## Your objective
Copy out everything below from the line containing "The image size is (664, 504)." down to the line containing "point(709,261)", keeping both of those lines. Don't include the pictures.

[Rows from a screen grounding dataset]
——————————

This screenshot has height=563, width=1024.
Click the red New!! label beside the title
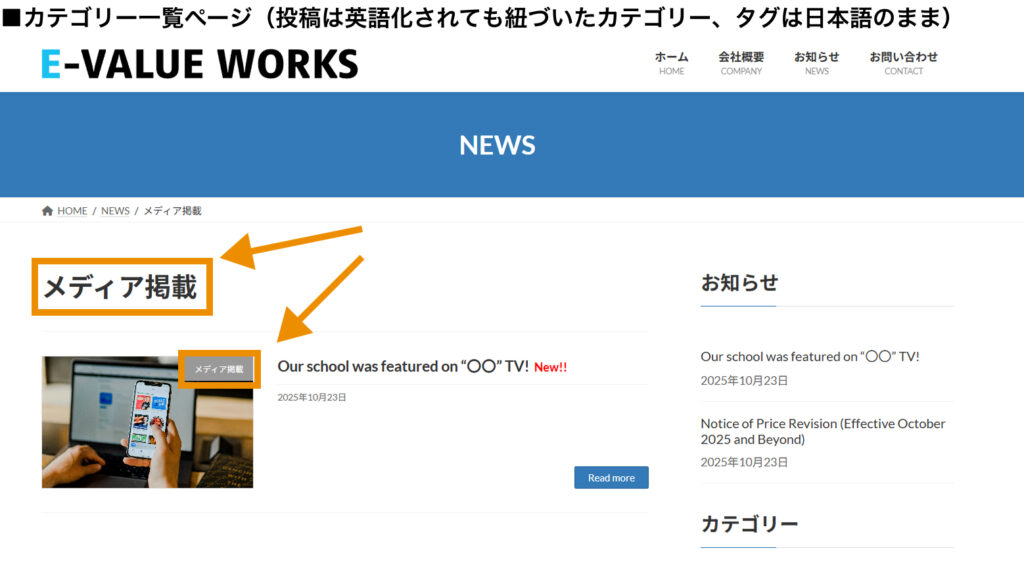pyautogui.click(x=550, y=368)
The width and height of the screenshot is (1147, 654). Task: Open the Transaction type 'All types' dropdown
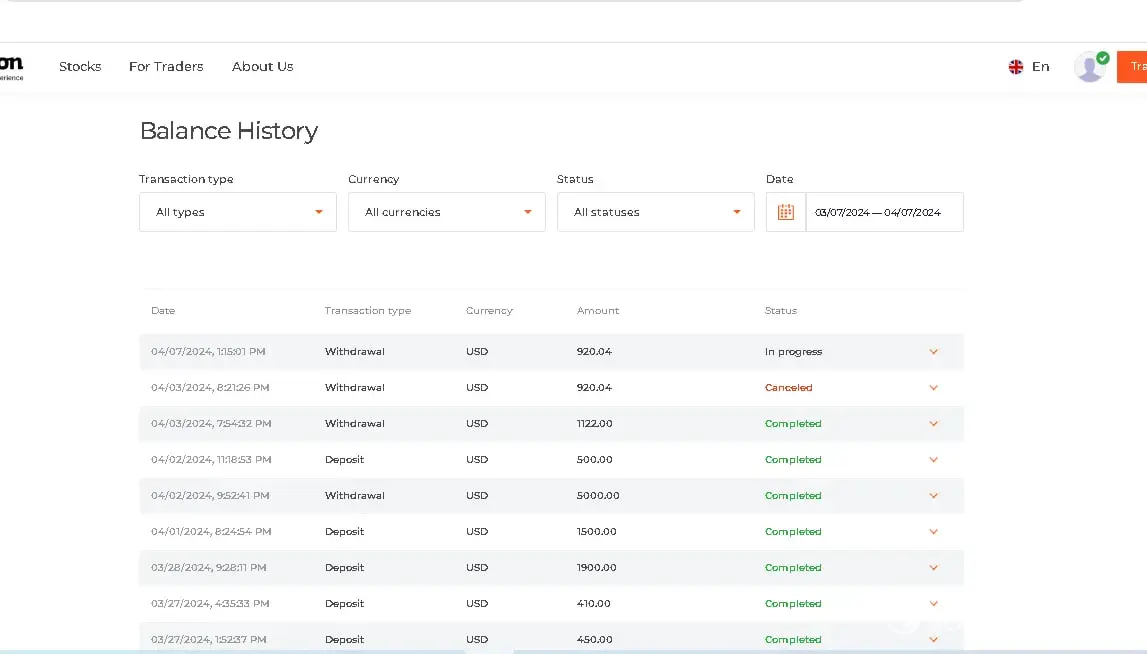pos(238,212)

——————————

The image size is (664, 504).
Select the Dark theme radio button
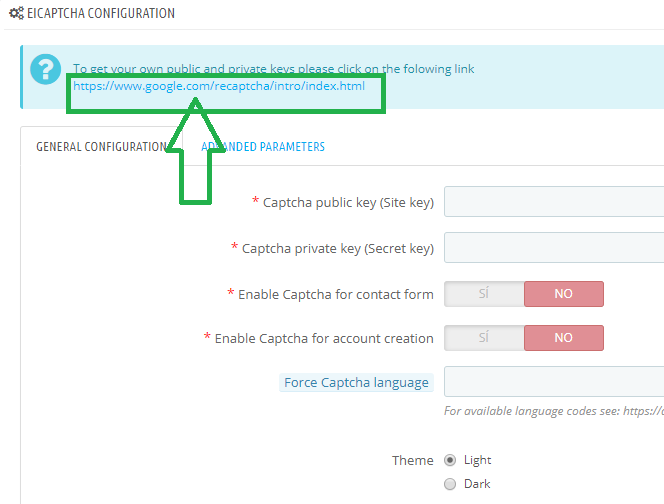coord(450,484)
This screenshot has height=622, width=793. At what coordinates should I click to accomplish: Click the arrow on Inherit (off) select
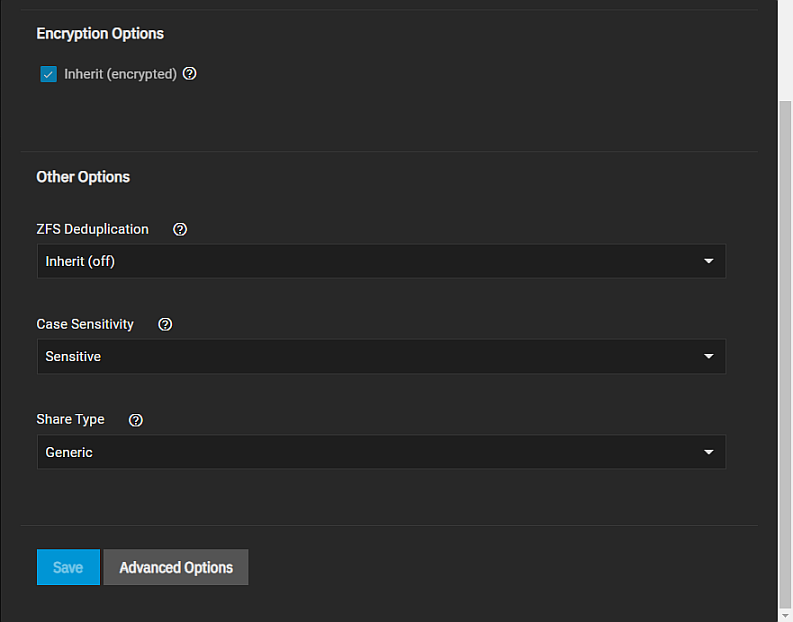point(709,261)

——————————

## Output for this task
The image size is (664, 504).
Select the Dark theme radio button
coord(450,484)
This screenshot has height=622, width=793. At what coordinates should I click to accomplish: Click the arrow on Inherit (off) select
point(709,261)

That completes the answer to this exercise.